■ WRITTEN PROBLEM ■
Can you output everything from the row containing "Click the August data point on chart" down to the row containing "click(774, 746)", copying those lines exactly as they appear, with both ends included?

■ Data records ■
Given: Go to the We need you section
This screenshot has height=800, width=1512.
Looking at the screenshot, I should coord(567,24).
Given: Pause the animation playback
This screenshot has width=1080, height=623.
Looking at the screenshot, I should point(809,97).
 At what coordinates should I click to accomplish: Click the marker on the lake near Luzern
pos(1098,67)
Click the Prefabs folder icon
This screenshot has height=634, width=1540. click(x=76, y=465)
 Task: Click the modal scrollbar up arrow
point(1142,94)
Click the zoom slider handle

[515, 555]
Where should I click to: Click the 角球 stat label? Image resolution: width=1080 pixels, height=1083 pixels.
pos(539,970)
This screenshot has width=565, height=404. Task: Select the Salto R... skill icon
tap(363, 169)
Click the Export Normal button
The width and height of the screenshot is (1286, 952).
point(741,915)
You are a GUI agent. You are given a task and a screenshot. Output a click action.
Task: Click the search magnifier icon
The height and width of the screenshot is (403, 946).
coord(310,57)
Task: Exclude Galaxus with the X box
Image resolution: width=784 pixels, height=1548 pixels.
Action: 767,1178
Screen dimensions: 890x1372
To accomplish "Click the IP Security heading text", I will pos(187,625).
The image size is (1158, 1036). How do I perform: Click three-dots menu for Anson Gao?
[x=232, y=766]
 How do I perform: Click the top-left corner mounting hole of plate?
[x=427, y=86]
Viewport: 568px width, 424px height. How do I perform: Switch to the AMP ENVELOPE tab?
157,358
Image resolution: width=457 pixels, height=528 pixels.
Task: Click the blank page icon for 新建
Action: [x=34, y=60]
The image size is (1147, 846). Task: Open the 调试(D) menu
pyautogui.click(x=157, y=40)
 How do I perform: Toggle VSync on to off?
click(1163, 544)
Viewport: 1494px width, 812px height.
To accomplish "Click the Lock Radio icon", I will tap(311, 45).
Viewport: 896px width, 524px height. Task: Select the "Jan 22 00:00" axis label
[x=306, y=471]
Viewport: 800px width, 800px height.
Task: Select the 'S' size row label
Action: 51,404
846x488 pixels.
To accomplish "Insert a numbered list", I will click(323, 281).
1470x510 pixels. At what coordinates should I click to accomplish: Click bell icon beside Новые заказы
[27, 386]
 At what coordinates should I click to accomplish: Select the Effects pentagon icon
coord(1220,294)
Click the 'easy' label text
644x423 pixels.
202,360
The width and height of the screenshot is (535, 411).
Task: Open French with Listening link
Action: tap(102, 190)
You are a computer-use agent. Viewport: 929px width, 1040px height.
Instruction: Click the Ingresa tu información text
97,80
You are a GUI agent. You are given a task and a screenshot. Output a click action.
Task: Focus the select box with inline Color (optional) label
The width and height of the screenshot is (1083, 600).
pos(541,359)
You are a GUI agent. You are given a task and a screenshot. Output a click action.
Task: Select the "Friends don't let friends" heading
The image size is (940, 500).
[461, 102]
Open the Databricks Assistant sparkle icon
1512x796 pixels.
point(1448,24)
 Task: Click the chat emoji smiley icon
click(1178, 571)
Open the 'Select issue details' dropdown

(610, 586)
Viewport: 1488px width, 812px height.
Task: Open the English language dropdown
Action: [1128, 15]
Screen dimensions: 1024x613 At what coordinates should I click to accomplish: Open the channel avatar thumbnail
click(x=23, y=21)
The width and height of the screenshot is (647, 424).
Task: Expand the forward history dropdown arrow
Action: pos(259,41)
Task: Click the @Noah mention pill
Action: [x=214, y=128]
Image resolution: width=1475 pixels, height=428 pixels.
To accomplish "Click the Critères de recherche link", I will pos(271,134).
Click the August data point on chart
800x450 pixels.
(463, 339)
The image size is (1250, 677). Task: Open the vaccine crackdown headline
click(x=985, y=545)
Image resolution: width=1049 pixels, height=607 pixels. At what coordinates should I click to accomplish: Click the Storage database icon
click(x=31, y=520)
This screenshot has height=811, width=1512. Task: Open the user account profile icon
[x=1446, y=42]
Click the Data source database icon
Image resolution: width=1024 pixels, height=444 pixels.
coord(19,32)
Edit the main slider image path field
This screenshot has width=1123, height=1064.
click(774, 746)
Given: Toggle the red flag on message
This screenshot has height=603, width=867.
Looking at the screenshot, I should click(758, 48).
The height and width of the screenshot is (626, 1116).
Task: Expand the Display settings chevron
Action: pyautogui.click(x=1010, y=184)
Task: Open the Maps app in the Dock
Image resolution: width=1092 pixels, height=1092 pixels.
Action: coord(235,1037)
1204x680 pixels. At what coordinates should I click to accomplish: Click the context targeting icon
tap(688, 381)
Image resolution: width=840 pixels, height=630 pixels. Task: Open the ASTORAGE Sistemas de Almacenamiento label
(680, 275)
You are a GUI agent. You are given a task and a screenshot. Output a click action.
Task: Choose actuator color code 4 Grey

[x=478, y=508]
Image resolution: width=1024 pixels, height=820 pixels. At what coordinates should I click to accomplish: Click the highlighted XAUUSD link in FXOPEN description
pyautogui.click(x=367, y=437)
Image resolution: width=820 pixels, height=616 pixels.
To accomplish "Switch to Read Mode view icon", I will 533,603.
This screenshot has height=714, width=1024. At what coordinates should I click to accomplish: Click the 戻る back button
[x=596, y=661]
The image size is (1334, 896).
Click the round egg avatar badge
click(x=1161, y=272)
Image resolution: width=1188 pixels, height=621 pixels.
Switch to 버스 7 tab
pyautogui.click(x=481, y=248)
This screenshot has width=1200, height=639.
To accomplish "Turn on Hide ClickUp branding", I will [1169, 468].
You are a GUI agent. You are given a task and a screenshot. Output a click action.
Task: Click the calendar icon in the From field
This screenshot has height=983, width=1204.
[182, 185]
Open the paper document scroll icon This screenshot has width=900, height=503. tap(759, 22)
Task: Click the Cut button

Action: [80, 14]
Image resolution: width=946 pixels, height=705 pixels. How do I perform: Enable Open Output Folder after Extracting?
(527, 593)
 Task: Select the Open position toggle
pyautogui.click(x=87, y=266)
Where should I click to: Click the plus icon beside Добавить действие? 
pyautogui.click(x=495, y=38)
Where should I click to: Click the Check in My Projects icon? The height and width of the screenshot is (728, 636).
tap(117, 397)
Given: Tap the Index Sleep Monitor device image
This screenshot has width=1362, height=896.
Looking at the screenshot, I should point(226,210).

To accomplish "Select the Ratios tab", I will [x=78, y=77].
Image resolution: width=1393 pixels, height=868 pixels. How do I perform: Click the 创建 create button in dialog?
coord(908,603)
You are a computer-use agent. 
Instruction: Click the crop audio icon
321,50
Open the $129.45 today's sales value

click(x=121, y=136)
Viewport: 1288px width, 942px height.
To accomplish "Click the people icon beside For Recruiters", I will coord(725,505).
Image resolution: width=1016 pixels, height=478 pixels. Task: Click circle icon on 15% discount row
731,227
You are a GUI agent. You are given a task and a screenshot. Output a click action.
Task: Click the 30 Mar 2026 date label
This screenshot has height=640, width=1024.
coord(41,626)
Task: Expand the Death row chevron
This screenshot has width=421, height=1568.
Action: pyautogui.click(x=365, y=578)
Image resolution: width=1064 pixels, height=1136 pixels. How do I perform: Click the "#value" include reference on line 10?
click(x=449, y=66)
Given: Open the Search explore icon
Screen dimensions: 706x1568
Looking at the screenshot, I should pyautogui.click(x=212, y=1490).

■ ANSWER TO THE EXERCISE ■
Click the August data point on chart
800x450 pixels.
(463, 339)
The image size is (1250, 677). Task: Open the vaccine crackdown headline
click(x=985, y=545)
Image resolution: width=1049 pixels, height=607 pixels. At what coordinates should I click to accomplish: Click the Storage database icon
click(x=31, y=520)
This screenshot has height=811, width=1512. Task: Open the user account profile icon
[x=1446, y=42]
Click the Data source database icon
Image resolution: width=1024 pixels, height=444 pixels.
coord(19,32)
Edit the main slider image path field
This screenshot has width=1123, height=1064.
click(774, 746)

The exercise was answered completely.